Borrowing God come election time

#Lovesmakesaway outside Opposition Leader Bill Shorten's office

#LovesMakesAWay outside Opposition Leader Bill Shorten’s office

The recent #LoveMakesAWay protests in Melbourne and Sydney, involving church leaders and activists from the major Christian denominations, shone a light on the contradiction of religion in Australian politics. Politicians like to be associated with the traditional values of Christianity, but being held accountable to them is less convenient.

The wording of Section 116 of the Constitution seems clear enough, closely modeled on the First Amendment of the US Constitution – The Commonwealth shall not make any law for establishing any religion, or for imposing any religious observance, or for prohibiting the free exercise of any religion, and no religious test shall be required as a qualification for any office or public trust under the Commonwealth.

No prohibition on the expression of faith and no specific requirement for adherence to a specific religion.

Except when it comes to the political sphere in this country,  where there have been increasing efforts to establish Christian bona fides.

The idea is to express the morally upstanding character of the politician, through the occasional mention of God or a photo-op at their local church. It is values shorthand.

After all, George Bush’s two terms as President benefited from his often expressed religious faith, despite a seeming disinterest in outlining and defending government policies with any depth. Who could forget his statement in 2004: “God loves you, and I love you. And you can count on both of us as a powerful message that people who wonder about their future can hear.” Somehow those two sentences are intensely powerful as an expression of personal faith, while simultaneously utterly vague.

When Tony Abbott entered politics in 1994, he nailed his colours to the mast: “Our challenge is to answer uncertainty with conviction and to refute doubt with faith.” His years in a seminary had earned him the nickname the ‘Mad Monk’ during his subsequent journalism career. The prospect of Abbott advancing politically seemed unlikely, given his tendency to say exactly what he was thinking (not an advantageous quality for a politician).

Yet during his time in public office, Christian values have been relied upon to prop up authoritarian rhetoric (which to be fair, is a tradition we can date back to Saul’s fateful quest to Damascus). From Howard’s increasing mentioning of his own Methodist faith to Kevin Rudd’s Dietrich Bonhoeffer hero-worship, the trend firmly set in.  Key critics in the media focused on Julia Gillard’s atheism as a negative aspect of her prime ministership. Not since the split of the Australian Labor Party in 1945, courtesy of B.A. Santamaria’s agitating for a Christian ‘Movement’, has religion been such  a strong determiner.

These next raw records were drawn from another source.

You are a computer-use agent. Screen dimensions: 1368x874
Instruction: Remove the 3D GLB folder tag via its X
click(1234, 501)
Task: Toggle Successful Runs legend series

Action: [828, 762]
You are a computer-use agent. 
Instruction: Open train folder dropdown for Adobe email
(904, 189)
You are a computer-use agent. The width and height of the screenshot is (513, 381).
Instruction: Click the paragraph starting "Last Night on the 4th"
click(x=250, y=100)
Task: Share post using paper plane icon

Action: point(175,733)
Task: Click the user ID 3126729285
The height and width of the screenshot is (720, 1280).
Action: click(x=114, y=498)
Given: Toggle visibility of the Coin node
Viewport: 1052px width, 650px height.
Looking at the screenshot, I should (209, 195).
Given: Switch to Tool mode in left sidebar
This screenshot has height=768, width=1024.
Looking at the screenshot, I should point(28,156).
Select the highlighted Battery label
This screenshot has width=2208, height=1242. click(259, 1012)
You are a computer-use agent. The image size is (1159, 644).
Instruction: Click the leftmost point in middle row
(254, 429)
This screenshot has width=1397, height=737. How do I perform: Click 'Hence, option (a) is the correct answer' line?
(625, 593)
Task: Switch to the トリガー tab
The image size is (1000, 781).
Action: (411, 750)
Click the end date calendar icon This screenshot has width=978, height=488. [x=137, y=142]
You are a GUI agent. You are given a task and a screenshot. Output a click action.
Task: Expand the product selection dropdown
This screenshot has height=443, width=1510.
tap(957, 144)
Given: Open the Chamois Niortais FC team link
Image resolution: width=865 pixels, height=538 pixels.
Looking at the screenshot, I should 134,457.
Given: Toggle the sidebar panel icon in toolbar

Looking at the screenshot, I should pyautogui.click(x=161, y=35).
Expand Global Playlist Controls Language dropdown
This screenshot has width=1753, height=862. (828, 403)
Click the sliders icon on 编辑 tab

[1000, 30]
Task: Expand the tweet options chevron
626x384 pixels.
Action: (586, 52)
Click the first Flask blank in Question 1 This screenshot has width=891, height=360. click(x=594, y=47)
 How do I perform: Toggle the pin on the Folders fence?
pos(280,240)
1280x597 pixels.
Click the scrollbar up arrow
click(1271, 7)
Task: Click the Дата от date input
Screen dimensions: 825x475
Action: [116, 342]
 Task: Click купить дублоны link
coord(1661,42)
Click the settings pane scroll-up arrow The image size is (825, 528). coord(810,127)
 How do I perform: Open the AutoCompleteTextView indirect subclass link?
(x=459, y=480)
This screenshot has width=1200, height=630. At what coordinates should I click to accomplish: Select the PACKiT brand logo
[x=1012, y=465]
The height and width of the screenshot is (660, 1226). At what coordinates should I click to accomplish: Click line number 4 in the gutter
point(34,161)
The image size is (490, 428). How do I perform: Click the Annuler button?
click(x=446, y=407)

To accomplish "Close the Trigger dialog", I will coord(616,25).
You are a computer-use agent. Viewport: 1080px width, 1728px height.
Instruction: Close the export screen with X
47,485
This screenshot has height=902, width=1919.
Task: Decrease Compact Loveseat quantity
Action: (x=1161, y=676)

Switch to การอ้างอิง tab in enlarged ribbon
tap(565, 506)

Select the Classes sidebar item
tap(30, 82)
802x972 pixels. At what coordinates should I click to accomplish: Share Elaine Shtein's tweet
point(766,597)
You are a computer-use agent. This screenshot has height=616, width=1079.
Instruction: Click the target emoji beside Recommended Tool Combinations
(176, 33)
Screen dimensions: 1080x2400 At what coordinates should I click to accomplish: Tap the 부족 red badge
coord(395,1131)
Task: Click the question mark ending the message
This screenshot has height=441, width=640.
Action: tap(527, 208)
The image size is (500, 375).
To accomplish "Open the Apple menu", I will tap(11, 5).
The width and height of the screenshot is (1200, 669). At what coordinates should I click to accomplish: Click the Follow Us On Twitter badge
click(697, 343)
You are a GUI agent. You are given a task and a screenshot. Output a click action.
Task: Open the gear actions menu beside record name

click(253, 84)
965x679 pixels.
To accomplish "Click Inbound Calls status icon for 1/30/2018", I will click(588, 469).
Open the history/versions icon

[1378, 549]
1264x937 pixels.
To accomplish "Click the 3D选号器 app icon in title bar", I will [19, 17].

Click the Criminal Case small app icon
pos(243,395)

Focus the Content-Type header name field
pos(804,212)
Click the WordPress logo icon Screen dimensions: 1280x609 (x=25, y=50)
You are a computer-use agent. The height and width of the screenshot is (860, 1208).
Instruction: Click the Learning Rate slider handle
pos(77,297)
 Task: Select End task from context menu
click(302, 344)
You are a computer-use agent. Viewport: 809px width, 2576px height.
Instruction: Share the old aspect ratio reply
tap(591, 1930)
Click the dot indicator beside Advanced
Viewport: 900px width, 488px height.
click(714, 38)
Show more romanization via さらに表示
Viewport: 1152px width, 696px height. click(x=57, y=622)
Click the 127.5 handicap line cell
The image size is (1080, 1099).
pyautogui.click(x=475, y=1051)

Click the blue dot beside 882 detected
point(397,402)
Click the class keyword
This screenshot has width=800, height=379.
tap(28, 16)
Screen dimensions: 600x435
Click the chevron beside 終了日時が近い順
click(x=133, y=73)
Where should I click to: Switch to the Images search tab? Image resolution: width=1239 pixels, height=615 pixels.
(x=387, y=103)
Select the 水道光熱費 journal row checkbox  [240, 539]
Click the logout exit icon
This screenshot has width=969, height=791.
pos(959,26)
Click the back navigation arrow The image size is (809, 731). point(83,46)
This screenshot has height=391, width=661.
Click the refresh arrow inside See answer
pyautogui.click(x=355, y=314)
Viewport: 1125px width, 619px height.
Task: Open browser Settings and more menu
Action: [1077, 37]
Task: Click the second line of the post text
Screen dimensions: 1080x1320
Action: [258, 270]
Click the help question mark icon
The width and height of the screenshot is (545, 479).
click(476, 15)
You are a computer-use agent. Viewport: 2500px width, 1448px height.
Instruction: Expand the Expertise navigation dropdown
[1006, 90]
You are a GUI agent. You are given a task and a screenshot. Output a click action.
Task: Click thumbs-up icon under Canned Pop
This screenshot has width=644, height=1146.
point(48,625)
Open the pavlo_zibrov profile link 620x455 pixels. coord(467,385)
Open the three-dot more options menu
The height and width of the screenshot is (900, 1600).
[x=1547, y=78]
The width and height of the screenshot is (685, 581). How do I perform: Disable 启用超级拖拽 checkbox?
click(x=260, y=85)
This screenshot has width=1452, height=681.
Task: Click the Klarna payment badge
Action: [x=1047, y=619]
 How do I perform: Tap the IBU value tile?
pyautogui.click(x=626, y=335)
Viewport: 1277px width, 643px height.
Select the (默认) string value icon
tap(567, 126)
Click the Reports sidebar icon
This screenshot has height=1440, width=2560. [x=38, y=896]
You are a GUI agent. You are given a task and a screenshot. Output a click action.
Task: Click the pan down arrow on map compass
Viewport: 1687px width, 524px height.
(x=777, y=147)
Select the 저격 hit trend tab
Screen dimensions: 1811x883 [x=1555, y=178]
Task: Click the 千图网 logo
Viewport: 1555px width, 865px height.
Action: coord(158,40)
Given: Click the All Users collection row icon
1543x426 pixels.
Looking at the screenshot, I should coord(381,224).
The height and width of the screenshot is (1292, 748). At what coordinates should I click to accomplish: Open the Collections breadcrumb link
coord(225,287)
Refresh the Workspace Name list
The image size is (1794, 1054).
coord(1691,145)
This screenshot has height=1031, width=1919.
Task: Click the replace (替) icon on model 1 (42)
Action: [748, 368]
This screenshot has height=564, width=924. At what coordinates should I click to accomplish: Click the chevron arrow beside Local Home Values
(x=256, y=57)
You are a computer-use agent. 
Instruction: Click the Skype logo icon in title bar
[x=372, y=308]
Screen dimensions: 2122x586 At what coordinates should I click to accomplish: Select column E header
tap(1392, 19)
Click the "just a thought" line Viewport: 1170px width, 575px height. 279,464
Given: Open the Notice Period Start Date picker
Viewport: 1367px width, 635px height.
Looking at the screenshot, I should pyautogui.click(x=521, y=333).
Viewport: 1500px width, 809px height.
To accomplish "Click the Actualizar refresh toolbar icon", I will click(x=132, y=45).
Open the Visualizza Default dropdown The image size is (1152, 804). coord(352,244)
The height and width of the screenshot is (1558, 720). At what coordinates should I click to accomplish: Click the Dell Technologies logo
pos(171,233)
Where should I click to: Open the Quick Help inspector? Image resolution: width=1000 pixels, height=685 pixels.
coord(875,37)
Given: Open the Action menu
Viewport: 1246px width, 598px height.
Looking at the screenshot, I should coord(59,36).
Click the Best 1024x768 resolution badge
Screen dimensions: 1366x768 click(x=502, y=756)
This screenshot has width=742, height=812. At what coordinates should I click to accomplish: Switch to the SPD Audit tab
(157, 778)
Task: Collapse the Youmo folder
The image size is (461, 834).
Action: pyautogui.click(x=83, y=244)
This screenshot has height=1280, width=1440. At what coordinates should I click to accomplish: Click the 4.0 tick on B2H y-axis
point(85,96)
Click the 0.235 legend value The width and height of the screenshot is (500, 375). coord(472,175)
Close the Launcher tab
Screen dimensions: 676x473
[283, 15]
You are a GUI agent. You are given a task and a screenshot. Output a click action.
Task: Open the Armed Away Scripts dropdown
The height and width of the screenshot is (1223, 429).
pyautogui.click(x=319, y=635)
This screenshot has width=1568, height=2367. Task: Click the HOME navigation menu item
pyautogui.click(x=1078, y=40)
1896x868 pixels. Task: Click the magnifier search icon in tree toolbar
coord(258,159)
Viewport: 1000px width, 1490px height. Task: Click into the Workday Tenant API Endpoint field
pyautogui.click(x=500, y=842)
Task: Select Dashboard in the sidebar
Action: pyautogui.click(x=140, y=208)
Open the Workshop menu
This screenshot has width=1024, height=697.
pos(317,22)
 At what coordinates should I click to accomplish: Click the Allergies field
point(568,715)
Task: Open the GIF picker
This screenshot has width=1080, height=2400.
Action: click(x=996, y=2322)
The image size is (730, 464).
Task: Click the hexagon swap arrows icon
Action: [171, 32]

There was a telling quote from Monika Wheeler at a 2005 Evatt Sunset seminar describing how party membership was declining in comparison to religious groups like Hillsong:

One problem that we have is that people who are going to Hillsong services think that they are doing something for society.

The message was clear to all concerned; religion was a vote-getter. It conveyed to voters that the candidate in an election had moral worth and tradition behind them, unlike the messy argumentation surrounding ‘secular morality’. Australians were seeing religion as a firmer source of values than the business of government.

However, this had consequences. Rudd and Abbott were both shamed by religious protesters for their policies surrounding the detention of asylum seekers.

The Labor leader, returning to the spotlight from exile, suddenly found his hero worship of Bonhoeffer – notably, a people smuggler who helped Jews escape the Nazis – an inconvenient bar to have to measure up to. Abbott’s Jesuit education seemed to have left him unable to present his argument on asylum seekers coherently, stating on ABC Perth in July 2012 “I don’t think it’s a very Christian thing to come in by the back door rather than the front door”.

The arrest of 13 church leaders in Melbourne as part of the #Lovemakesaway peaceful protest against the detention of child refugees feels like a turning-point. It’s a reminder that Christianity is not simply the authoritarianism of St. Paul and the Holy See, but  also contains a tradition of radicalism from when a carpenter stood up to Pharisees and Romans.